[Part of a data file]

------------------------------

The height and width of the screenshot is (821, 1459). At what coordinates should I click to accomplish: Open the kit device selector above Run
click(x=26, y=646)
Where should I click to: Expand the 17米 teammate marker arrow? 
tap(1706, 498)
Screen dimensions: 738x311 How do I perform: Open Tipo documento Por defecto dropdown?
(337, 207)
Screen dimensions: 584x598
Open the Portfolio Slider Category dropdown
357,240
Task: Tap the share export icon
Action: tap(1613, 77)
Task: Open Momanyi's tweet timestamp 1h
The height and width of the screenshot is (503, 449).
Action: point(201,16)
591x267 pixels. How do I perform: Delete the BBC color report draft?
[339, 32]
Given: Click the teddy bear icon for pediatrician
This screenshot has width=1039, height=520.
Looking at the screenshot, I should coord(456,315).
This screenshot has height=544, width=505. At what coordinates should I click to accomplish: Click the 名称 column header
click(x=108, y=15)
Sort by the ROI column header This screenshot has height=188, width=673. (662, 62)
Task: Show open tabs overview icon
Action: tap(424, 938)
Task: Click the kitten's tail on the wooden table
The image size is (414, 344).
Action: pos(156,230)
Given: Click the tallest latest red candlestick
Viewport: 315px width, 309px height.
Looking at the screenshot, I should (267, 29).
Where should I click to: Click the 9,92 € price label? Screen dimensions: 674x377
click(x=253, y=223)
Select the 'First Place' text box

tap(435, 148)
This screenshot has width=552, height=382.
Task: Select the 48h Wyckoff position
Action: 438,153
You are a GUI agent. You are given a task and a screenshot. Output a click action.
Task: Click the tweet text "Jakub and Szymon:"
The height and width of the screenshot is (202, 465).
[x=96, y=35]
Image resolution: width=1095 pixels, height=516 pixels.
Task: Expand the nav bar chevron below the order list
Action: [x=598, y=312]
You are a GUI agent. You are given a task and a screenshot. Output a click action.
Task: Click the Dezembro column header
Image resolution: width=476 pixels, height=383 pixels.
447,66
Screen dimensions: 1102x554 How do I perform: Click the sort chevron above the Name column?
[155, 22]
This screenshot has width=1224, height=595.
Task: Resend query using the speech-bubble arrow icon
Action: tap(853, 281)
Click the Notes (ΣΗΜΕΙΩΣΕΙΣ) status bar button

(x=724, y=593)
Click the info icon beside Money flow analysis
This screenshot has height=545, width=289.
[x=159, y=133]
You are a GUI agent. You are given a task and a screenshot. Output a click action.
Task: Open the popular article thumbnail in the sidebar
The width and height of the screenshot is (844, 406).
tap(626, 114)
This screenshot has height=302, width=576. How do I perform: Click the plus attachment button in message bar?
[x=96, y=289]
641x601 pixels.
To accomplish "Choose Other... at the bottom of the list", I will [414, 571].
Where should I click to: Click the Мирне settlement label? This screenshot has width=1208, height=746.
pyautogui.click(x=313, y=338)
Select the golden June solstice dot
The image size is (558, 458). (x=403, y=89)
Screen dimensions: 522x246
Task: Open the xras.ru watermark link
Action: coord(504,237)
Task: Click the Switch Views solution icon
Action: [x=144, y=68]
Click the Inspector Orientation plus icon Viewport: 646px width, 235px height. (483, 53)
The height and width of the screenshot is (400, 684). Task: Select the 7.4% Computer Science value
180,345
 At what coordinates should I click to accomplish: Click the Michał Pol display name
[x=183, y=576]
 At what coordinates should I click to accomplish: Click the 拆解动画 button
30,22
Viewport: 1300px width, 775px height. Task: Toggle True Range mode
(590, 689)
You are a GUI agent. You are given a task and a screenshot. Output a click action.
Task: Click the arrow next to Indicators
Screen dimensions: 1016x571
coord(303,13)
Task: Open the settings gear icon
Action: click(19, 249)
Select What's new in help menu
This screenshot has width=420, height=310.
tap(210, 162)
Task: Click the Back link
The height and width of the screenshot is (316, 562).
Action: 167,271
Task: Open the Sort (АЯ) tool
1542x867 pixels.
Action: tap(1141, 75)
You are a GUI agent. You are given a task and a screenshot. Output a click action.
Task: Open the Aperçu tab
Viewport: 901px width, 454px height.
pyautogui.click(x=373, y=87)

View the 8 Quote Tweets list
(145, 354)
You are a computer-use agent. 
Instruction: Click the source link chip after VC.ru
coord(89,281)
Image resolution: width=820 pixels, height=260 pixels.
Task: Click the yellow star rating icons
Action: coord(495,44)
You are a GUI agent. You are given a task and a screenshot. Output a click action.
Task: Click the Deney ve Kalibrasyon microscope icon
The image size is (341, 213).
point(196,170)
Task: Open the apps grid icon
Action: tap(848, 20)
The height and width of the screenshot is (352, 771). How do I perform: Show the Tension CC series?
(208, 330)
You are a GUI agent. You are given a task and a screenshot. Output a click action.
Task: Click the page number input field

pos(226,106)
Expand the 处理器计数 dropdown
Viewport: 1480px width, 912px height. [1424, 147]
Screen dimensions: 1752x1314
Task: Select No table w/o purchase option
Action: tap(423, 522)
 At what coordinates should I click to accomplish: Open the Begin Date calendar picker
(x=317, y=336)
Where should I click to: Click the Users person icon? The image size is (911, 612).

------------------------------

> What the task requires: Copy the whole listing above line for line, changing nothing.

> Output for this exercise:
The height and width of the screenshot is (821, 1459). At what coordinates should I click to accomplish: Open the kit device selector above Run
click(x=26, y=646)
Where should I click to: Expand the 17米 teammate marker arrow? 
tap(1706, 498)
Screen dimensions: 738x311 How do I perform: Open Tipo documento Por defecto dropdown?
(337, 207)
Screen dimensions: 584x598
Open the Portfolio Slider Category dropdown
357,240
Task: Tap the share export icon
Action: tap(1613, 77)
Task: Open Momanyi's tweet timestamp 1h
The height and width of the screenshot is (503, 449).
Action: point(201,16)
591x267 pixels. How do I perform: Delete the BBC color report draft?
[339, 32]
Given: Click the teddy bear icon for pediatrician
This screenshot has width=1039, height=520.
Looking at the screenshot, I should coord(456,315).
This screenshot has height=544, width=505. At what coordinates should I click to accomplish: Click the 名称 column header
click(x=108, y=15)
Sort by the ROI column header This screenshot has height=188, width=673. (662, 62)
Task: Show open tabs overview icon
Action: tap(424, 938)
Task: Click the kitten's tail on the wooden table
The image size is (414, 344).
Action: pos(156,230)
Given: Click the tallest latest red candlestick
Viewport: 315px width, 309px height.
Looking at the screenshot, I should (267, 29).
Where should I click to: Click the 9,92 € price label? Screen dimensions: 674x377
click(x=253, y=223)
Select the 'First Place' text box

tap(435, 148)
This screenshot has width=552, height=382.
Task: Select the 48h Wyckoff position
Action: 438,153
You are a GUI agent. You are given a task and a screenshot. Output a click action.
Task: Click the tweet text "Jakub and Szymon:"
The height and width of the screenshot is (202, 465).
[x=96, y=35]
Image resolution: width=1095 pixels, height=516 pixels.
Task: Expand the nav bar chevron below the order list
Action: [x=598, y=312]
You are a GUI agent. You are given a task and a screenshot. Output a click action.
Task: Click the Dezembro column header
Image resolution: width=476 pixels, height=383 pixels.
447,66
Screen dimensions: 1102x554 How do I perform: Click the sort chevron above the Name column?
[155, 22]
This screenshot has width=1224, height=595.
Task: Resend query using the speech-bubble arrow icon
Action: tap(853, 281)
Click the Notes (ΣΗΜΕΙΩΣΕΙΣ) status bar button

(x=724, y=593)
Click the info icon beside Money flow analysis
This screenshot has height=545, width=289.
[x=159, y=133]
You are a GUI agent. You are given a task and a screenshot. Output a click action.
Task: Open the popular article thumbnail in the sidebar
The width and height of the screenshot is (844, 406).
tap(626, 114)
This screenshot has height=302, width=576. How do I perform: Click the plus attachment button in message bar?
[x=96, y=289]
641x601 pixels.
To accomplish "Choose Other... at the bottom of the list", I will [414, 571].
Where should I click to: Click the Мирне settlement label? This screenshot has width=1208, height=746.
pyautogui.click(x=313, y=338)
Select the golden June solstice dot
The image size is (558, 458). (x=403, y=89)
Screen dimensions: 522x246
Task: Open the xras.ru watermark link
Action: coord(504,237)
Task: Click the Switch Views solution icon
Action: [x=144, y=68]
Click the Inspector Orientation plus icon Viewport: 646px width, 235px height. (483, 53)
The height and width of the screenshot is (400, 684). Task: Select the 7.4% Computer Science value
180,345
 At what coordinates should I click to accomplish: Click the Michał Pol display name
[x=183, y=576]
 At what coordinates should I click to accomplish: Click the 拆解动画 button
30,22
Viewport: 1300px width, 775px height. Task: Toggle True Range mode
(590, 689)
You are a GUI agent. You are given a task and a screenshot. Output a click action.
Task: Click the arrow next to Indicators
Screen dimensions: 1016x571
coord(303,13)
Task: Open the settings gear icon
Action: click(19, 249)
Select What's new in help menu
This screenshot has width=420, height=310.
tap(210, 162)
Task: Click the Back link
The height and width of the screenshot is (316, 562).
Action: 167,271
Task: Open the Sort (АЯ) tool
1542x867 pixels.
Action: tap(1141, 75)
You are a GUI agent. You are given a task and a screenshot. Output a click action.
Task: Open the Aperçu tab
Viewport: 901px width, 454px height.
pyautogui.click(x=373, y=87)

View the 8 Quote Tweets list
(145, 354)
You are a computer-use agent. 
Instruction: Click the source link chip after VC.ru
coord(89,281)
Image resolution: width=820 pixels, height=260 pixels.
Task: Click the yellow star rating icons
Action: coord(495,44)
You are a GUI agent. You are given a task and a screenshot. Output a click action.
Task: Click the Deney ve Kalibrasyon microscope icon
The image size is (341, 213).
point(196,170)
Task: Open the apps grid icon
Action: tap(848, 20)
The height and width of the screenshot is (352, 771). How do I perform: Show the Tension CC series?
(208, 330)
You are a GUI agent. You are given a task and a screenshot. Output a click action.
Task: Click the page number input field

pos(226,106)
Expand the 处理器计数 dropdown
Viewport: 1480px width, 912px height. [1424, 147]
Screen dimensions: 1752x1314
Task: Select No table w/o purchase option
Action: tap(423, 522)
 At what coordinates should I click to accomplish: Open the Begin Date calendar picker
(x=317, y=336)
Where should I click to: Click the Users person icon? The image size is (911, 612).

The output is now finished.